General requirements for improved intelligence in Status polling via ITO/NNM

The Low Down on a Node Down:

Improving on NNM’s Default Status Event Configuration Settings

White paper by Mike Peckar

Seasoned users of HP OpenView Network Node Manager (NNM) know interpreting NNM’s status events can be problematic. Default event logging behaviors don’t provide complete information. The node down and node up events in particular are often subject to misinterpretation, and to the uninitiated can seem to act in unpredictable and inconsistent ways. This paper will focus on understanding these events and remedying a couple of the most common pitfalls encountered with them. Specific suggestions for event configuration customizations along with a useful PERL script will be provided. These will reduce confusion for NNM users, improve intelligence about the status of the network, and demonstrate the power and features of basic event configuration in NNM. This paper is written for NNM users new to the product or uncomfortable with customizing NNM.

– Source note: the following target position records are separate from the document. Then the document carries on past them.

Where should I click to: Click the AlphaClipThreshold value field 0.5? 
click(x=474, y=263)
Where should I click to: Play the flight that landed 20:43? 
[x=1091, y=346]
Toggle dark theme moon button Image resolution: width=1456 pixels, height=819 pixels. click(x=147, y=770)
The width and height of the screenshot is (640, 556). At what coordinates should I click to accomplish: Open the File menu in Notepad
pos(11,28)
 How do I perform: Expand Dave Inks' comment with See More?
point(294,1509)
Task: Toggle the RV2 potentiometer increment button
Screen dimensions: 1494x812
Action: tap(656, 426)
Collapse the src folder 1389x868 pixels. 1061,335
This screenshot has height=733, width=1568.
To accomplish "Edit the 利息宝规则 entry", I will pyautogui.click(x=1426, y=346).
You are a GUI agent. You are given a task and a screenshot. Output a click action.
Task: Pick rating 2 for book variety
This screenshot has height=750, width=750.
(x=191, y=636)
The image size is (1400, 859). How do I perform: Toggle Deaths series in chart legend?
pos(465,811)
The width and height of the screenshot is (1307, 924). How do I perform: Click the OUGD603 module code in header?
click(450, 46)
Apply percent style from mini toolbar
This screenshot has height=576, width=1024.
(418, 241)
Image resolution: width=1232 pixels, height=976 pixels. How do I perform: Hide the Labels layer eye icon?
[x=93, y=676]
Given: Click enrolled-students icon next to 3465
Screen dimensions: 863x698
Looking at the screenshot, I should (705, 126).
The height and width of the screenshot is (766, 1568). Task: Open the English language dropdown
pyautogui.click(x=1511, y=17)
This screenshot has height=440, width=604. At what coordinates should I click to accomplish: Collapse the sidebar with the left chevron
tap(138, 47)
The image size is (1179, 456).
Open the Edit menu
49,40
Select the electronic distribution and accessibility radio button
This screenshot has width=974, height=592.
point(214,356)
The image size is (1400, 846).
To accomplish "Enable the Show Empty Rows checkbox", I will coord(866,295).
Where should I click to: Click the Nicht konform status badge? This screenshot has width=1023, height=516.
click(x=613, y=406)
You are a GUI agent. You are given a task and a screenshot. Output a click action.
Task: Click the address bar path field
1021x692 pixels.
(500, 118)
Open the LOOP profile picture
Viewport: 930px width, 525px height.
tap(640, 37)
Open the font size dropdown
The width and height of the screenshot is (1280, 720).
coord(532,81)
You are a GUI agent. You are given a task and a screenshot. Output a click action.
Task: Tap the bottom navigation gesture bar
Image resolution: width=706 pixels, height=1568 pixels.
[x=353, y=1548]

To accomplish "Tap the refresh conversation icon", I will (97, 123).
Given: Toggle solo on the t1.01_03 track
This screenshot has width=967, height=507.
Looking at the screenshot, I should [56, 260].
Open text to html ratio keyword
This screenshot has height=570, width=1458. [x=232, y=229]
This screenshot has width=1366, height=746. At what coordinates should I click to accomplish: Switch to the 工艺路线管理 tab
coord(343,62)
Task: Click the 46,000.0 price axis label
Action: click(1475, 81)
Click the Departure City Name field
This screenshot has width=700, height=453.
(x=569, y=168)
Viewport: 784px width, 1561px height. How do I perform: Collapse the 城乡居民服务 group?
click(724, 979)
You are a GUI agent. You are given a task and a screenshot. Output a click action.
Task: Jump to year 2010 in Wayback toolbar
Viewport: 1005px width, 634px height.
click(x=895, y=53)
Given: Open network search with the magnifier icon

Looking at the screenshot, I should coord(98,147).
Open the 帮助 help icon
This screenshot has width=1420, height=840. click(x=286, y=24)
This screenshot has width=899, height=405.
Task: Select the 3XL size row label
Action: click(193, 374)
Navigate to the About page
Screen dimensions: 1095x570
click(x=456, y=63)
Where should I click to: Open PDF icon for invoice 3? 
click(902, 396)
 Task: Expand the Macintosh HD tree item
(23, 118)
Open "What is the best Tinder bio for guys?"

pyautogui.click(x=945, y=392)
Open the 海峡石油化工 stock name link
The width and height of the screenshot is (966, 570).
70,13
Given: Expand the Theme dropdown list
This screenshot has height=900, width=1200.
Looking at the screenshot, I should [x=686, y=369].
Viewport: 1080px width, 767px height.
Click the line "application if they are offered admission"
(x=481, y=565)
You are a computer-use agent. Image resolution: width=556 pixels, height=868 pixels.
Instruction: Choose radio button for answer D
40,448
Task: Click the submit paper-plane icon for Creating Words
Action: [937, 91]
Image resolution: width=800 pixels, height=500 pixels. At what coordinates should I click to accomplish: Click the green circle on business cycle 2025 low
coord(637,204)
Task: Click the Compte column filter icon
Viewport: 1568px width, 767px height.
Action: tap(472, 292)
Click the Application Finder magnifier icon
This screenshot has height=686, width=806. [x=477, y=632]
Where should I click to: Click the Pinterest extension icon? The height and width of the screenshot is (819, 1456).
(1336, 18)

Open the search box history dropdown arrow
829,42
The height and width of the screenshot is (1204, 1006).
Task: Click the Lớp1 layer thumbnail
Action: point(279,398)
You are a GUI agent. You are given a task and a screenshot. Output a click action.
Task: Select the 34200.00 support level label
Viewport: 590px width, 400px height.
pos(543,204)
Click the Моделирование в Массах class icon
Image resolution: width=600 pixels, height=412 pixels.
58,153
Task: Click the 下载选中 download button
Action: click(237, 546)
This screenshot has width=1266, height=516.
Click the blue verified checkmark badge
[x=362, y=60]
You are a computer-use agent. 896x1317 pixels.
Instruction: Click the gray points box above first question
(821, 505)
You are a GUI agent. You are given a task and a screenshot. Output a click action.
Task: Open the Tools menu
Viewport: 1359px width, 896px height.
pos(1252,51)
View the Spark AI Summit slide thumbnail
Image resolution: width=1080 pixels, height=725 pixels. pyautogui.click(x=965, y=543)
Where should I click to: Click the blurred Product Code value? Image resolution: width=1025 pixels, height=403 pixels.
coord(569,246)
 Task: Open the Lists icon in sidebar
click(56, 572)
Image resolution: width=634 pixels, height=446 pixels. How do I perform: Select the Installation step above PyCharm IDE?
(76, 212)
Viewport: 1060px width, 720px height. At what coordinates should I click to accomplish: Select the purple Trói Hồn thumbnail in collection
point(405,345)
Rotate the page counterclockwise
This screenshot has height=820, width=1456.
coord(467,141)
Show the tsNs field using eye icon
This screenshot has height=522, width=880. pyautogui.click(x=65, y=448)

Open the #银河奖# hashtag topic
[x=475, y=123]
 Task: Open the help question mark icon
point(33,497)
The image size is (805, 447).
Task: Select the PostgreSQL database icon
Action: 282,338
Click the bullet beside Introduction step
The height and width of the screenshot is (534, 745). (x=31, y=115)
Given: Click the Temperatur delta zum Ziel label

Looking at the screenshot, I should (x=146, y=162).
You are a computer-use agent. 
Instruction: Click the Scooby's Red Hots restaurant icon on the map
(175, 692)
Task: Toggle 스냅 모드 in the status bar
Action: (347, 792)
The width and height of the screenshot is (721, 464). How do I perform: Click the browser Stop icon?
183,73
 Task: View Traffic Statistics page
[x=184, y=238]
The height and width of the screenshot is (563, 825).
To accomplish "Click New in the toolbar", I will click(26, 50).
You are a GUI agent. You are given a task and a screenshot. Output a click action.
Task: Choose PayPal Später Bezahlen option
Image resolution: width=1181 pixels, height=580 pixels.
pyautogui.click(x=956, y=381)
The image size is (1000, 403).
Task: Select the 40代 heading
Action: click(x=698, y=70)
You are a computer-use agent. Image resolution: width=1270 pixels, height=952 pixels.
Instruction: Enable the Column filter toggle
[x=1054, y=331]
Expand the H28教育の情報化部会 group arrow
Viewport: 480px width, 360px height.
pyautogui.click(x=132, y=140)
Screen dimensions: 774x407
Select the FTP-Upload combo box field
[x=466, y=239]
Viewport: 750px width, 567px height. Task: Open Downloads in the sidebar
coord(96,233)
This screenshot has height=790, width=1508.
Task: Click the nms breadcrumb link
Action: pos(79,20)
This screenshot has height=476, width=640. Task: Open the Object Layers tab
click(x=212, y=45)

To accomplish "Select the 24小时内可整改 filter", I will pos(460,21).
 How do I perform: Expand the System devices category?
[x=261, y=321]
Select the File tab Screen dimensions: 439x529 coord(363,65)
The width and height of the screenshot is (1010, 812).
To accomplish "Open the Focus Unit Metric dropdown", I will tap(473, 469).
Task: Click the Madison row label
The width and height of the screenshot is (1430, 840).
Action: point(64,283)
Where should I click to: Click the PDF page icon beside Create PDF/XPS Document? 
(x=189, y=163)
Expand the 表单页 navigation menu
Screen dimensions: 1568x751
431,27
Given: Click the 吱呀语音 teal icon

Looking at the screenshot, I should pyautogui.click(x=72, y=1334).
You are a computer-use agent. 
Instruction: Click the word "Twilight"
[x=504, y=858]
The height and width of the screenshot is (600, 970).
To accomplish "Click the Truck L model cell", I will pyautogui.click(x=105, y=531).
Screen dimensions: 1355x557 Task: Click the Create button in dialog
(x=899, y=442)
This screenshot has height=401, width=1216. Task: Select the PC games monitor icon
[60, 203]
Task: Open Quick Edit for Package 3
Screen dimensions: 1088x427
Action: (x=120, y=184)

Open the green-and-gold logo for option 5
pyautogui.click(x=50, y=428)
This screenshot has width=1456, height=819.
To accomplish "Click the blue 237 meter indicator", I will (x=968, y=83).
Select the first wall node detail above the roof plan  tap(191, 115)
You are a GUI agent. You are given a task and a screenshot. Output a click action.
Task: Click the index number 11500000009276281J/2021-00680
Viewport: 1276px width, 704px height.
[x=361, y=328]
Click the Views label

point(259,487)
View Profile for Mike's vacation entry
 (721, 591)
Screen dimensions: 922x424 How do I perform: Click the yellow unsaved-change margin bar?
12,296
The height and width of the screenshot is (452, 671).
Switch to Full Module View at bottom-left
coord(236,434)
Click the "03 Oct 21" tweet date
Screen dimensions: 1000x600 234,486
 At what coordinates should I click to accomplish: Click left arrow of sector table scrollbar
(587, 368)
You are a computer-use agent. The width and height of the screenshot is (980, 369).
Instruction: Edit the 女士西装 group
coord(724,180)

NNM’s default event settings are to blame for some of the problems encountered. NNM ships with configuration settings designed to work best for the widest base of HP’s customers: in essence, the settings favor LAN management, that is, networks comprised primarily of computer systems. Management of network connector devices is de-emphasized in the event settings. Also, the text displayed by the events themselves, for example: “node down” can be very poor choices of words to describe the true meaning of these events. A closer and more detailed look at these events and where they come from will reveal these problems more clearly.

In essence, NNM discovers interfaces, and then polls them regularly for status via ICMP. Note that because devices, whether they have SNMP agents or not, typically don’t send events when someone pulls the plug, it becomes NNM’s job to determine device’s status and report it. When a device becomes unreachable, NNM internal events are generated that update icon status colors on the NNM maps. The node down status event is just one of these internally generated events. It is displayed in the event browser along with SNMP traps from all sources. The node down and node up events are thus generated by NNM.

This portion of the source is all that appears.